■ Instructions to follow ■
Output every entry exactly, from the first line to the last.
=-=-=
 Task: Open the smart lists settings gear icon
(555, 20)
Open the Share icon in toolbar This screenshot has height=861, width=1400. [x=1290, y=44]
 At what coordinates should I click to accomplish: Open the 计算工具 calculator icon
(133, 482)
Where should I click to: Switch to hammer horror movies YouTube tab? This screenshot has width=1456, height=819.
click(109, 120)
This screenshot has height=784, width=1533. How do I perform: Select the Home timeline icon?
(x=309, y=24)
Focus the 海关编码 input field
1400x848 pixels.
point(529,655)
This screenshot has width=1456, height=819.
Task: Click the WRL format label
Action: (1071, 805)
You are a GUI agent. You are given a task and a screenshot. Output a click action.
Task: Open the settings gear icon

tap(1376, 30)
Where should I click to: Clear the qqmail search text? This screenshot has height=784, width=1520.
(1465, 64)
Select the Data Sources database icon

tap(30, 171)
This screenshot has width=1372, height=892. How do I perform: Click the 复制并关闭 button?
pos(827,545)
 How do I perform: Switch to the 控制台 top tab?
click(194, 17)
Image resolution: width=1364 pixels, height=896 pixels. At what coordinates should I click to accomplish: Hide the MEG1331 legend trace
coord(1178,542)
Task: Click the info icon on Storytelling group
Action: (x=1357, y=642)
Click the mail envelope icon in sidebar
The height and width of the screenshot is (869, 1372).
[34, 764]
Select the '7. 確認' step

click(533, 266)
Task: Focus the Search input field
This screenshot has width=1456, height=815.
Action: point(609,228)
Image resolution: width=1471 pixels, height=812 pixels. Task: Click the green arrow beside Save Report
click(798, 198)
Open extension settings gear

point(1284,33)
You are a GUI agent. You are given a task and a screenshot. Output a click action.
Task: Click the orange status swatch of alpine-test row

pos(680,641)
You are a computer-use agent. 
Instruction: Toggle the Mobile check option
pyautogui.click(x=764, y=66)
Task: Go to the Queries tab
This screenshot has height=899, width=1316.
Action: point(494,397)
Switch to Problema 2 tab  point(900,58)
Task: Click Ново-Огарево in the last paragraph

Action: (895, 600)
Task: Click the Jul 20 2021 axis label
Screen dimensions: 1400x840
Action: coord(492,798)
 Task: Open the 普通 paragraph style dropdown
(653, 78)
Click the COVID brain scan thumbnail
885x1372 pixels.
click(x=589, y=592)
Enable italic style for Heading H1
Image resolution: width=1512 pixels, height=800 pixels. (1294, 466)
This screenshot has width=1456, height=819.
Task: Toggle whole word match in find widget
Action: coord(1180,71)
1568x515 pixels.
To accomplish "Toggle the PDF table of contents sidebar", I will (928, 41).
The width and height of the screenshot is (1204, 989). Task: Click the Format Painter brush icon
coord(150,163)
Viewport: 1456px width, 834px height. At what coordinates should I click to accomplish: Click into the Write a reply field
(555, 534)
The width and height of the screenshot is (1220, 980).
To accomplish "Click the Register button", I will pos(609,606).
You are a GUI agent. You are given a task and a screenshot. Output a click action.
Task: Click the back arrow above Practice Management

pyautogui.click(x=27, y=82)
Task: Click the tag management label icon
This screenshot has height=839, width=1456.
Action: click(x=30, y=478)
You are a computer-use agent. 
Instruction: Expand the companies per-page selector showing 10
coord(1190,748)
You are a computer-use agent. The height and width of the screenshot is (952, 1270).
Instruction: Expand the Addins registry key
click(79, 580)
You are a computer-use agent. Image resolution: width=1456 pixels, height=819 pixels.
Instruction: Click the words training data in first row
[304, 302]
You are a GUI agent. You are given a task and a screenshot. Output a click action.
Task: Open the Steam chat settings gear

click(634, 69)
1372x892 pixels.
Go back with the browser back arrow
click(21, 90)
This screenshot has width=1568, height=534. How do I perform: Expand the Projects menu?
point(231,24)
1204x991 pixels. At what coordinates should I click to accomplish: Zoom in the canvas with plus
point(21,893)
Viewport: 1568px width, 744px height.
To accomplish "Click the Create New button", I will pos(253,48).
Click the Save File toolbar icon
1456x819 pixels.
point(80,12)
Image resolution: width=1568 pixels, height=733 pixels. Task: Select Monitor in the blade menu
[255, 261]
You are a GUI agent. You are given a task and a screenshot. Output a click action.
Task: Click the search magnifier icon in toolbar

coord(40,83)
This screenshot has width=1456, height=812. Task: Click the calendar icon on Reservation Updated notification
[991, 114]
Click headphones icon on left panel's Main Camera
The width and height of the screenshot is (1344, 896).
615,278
=-=-=
■ Response ■
 Task: Open the smart lists settings gear icon
(555, 20)
Open the Share icon in toolbar This screenshot has height=861, width=1400. [x=1290, y=44]
 At what coordinates should I click to accomplish: Open the 计算工具 calculator icon
(133, 482)
Where should I click to: Switch to hammer horror movies YouTube tab? This screenshot has width=1456, height=819.
click(109, 120)
This screenshot has height=784, width=1533. How do I perform: Select the Home timeline icon?
(x=309, y=24)
Focus the 海关编码 input field
1400x848 pixels.
point(529,655)
This screenshot has width=1456, height=819.
Task: Click the WRL format label
Action: (1071, 805)
You are a GUI agent. You are given a task and a screenshot. Output a click action.
Task: Open the settings gear icon

tap(1376, 30)
Where should I click to: Clear the qqmail search text? This screenshot has height=784, width=1520.
(1465, 64)
Select the Data Sources database icon

tap(30, 171)
This screenshot has width=1372, height=892. How do I perform: Click the 复制并关闭 button?
pos(827,545)
 How do I perform: Switch to the 控制台 top tab?
click(194, 17)
Image resolution: width=1364 pixels, height=896 pixels. At what coordinates should I click to accomplish: Hide the MEG1331 legend trace
coord(1178,542)
Task: Click the info icon on Storytelling group
Action: (x=1357, y=642)
Click the mail envelope icon in sidebar
The height and width of the screenshot is (869, 1372).
[34, 764]
Select the '7. 確認' step

click(533, 266)
Task: Focus the Search input field
This screenshot has width=1456, height=815.
Action: point(609,228)
Image resolution: width=1471 pixels, height=812 pixels. Task: Click the green arrow beside Save Report
click(798, 198)
Open extension settings gear

point(1284,33)
You are a GUI agent. You are given a task and a screenshot. Output a click action.
Task: Click the orange status swatch of alpine-test row

pos(680,641)
You are a computer-use agent. 
Instruction: Toggle the Mobile check option
pyautogui.click(x=764, y=66)
Task: Go to the Queries tab
This screenshot has height=899, width=1316.
Action: point(494,397)
Switch to Problema 2 tab  point(900,58)
Task: Click Ново-Огарево in the last paragraph

Action: (895, 600)
Task: Click the Jul 20 2021 axis label
Screen dimensions: 1400x840
Action: coord(492,798)
 Task: Open the 普通 paragraph style dropdown
(653, 78)
Click the COVID brain scan thumbnail
885x1372 pixels.
click(x=589, y=592)
Enable italic style for Heading H1
Image resolution: width=1512 pixels, height=800 pixels. (1294, 466)
This screenshot has width=1456, height=819.
Task: Toggle whole word match in find widget
Action: coord(1180,71)
1568x515 pixels.
To accomplish "Toggle the PDF table of contents sidebar", I will (928, 41).
The width and height of the screenshot is (1204, 989). Task: Click the Format Painter brush icon
coord(150,163)
Viewport: 1456px width, 834px height. At what coordinates should I click to accomplish: Click into the Write a reply field
(555, 534)
The width and height of the screenshot is (1220, 980).
To accomplish "Click the Register button", I will pos(609,606).
You are a GUI agent. You are given a task and a screenshot. Output a click action.
Task: Click the back arrow above Practice Management

pyautogui.click(x=27, y=82)
Task: Click the tag management label icon
This screenshot has height=839, width=1456.
Action: click(x=30, y=478)
You are a computer-use agent. 
Instruction: Expand the companies per-page selector showing 10
coord(1190,748)
You are a computer-use agent. The height and width of the screenshot is (952, 1270).
Instruction: Expand the Addins registry key
click(79, 580)
You are a computer-use agent. Image resolution: width=1456 pixels, height=819 pixels.
Instruction: Click the words training data in first row
[304, 302]
You are a GUI agent. You are given a task and a screenshot. Output a click action.
Task: Open the Steam chat settings gear

click(634, 69)
1372x892 pixels.
Go back with the browser back arrow
click(21, 90)
This screenshot has width=1568, height=534. How do I perform: Expand the Projects menu?
point(231,24)
1204x991 pixels. At what coordinates should I click to accomplish: Zoom in the canvas with plus
point(21,893)
Viewport: 1568px width, 744px height.
To accomplish "Click the Create New button", I will pos(253,48).
Click the Save File toolbar icon
1456x819 pixels.
point(80,12)
Image resolution: width=1568 pixels, height=733 pixels. Task: Select Monitor in the blade menu
[255, 261]
You are a GUI agent. You are given a task and a screenshot. Output a click action.
Task: Click the search magnifier icon in toolbar

coord(40,83)
This screenshot has width=1456, height=812. Task: Click the calendar icon on Reservation Updated notification
[991, 114]
Click headphones icon on left panel's Main Camera
The width and height of the screenshot is (1344, 896).
615,278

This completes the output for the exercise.